Ah. Peduli amat. Suruh siapa nikahin gue? Nyesel kan lu, sekarang? Aurora berkata dalam hati. Ia pun kembali ke kamar untuk mengambil kopor, bersiap dengan penerbangan tengah malamnya.

***

Benarlah, saat Luan terbangun keesokan paginya, kamar Aurora telah kosong. Kepalanya terasa pening. Sesungguhnya semalaman itu Luan tidak kunjung terlelap lantaran terus kepikiran niatan Aurora untuk pergi. Bagaimana Luan bisa mencegah? Lampu merah dari Aurora benar-benar jelas terpampang nyata untuknya, dan kini wanita yang disebut istrinya itu telah pergi meninggalkannya.

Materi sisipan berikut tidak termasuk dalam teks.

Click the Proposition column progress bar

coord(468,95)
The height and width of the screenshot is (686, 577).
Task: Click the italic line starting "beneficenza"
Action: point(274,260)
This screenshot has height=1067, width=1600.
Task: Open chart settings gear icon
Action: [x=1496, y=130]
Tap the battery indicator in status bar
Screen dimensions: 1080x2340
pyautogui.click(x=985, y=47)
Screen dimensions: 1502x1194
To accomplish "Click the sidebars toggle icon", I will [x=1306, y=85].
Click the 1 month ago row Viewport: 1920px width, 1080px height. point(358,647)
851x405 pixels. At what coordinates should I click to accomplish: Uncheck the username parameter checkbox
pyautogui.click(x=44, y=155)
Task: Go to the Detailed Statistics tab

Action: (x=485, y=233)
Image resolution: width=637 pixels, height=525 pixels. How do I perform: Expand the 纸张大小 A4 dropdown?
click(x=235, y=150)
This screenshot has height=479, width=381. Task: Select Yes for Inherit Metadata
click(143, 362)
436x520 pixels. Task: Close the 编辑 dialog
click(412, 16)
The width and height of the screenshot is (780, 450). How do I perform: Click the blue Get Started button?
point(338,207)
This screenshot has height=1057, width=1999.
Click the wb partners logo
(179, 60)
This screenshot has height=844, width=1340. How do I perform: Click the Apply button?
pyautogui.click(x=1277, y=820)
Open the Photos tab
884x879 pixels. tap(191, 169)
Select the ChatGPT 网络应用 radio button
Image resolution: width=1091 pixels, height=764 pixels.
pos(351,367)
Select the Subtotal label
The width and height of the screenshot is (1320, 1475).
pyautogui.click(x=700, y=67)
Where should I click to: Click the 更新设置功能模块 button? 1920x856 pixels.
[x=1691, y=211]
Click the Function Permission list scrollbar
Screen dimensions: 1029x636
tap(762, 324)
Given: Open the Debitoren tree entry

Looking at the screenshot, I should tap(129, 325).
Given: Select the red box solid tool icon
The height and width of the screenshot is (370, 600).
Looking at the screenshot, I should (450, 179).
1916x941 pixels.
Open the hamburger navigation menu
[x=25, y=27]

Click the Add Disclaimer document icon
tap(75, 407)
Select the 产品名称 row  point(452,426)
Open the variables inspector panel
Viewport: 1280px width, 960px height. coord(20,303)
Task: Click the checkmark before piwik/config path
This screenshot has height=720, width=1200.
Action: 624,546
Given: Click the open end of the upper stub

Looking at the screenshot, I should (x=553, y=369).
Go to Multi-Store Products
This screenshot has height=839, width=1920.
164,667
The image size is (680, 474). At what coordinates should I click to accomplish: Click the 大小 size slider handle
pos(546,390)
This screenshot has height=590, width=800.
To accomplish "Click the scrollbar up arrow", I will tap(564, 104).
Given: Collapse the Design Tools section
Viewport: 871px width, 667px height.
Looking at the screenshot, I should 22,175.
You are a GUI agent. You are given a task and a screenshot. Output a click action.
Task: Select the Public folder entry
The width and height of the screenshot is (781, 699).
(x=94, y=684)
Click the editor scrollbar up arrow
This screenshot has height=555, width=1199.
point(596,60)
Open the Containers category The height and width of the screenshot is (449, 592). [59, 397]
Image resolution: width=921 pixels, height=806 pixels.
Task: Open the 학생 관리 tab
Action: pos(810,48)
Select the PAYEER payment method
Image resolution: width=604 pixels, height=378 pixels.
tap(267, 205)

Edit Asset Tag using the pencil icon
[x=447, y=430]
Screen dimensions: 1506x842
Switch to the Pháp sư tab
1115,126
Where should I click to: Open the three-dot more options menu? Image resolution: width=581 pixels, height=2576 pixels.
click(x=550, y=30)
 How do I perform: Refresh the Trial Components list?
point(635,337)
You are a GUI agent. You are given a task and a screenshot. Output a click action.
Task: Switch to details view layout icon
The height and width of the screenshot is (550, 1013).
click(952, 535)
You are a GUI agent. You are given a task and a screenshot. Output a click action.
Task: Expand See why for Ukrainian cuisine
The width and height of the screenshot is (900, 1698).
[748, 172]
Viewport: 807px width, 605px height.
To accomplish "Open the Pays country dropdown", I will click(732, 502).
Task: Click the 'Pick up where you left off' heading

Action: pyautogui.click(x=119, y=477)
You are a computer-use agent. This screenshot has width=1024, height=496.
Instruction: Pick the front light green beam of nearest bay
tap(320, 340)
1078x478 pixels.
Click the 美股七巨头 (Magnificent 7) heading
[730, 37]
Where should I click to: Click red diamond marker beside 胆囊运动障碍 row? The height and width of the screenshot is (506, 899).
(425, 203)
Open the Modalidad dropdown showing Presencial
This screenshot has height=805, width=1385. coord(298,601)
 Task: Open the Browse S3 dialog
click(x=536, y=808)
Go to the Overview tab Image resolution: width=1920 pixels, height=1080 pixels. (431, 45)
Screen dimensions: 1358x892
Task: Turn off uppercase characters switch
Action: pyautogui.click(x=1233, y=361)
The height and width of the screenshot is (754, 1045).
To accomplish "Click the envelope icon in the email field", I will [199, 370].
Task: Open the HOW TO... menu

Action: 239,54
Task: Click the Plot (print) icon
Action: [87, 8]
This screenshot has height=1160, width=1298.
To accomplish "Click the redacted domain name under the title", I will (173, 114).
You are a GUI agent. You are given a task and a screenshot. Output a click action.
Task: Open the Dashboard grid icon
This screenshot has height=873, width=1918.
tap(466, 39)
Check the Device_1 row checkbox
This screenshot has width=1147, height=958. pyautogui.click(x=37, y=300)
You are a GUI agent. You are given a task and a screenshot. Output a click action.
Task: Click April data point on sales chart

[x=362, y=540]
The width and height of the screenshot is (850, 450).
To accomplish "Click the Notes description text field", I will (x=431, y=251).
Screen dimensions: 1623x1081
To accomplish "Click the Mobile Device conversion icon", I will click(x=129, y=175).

Bagaimana nasib pernikahan keduanya? Apakah akan seperti itu terus? Bagaimana dengan permintaan Santoso yang terus menanyakan soal cucu? Bagaimana bisa memberikan orang tua itu cucu, sementara sang istri malahan pergi dengan menorehkan kata-kata benci padanya, seakan rasa benci itu sudah mengakar dan tak bisa diubah lagi?

Maka demi mengenyahkan pemikiran yang menyiksa itu, Luan menenggelamkan diri dalam pekerjaan. Dia membuat dirinya sesibuk mungkin, agar pikiran tentang Aurora tidak menghantuinya terus menerus. Seniat itu Luan menyibukkan diri, hingga untuk pertama kalinya dia ikut melibatkan diri dalam meeting mingguan antar karyawan. Meeting mingguan itu sebenarnya cukup dikepalai oleh manajer masing-masing divisi, dimana kemudian para manajer itu yang memberikan laporan padanya selaku General Manajer merangkap Direktur, jabatan ganda yang dipegangnya lantaran Santoso Tamawijaya tengah disibukkan dengan urusan di negara lain. Sebenarnya sama sekali tidak ada kewajiban untuknya terlibat dalam meeting karyawan, namun, demi mengalihkan perhatian, Luan melibatkan diri.

Segera saja Luan memilih divisi public relation sebagai tujuan meeting favoritnya. Sebab, di sanalah Inka. 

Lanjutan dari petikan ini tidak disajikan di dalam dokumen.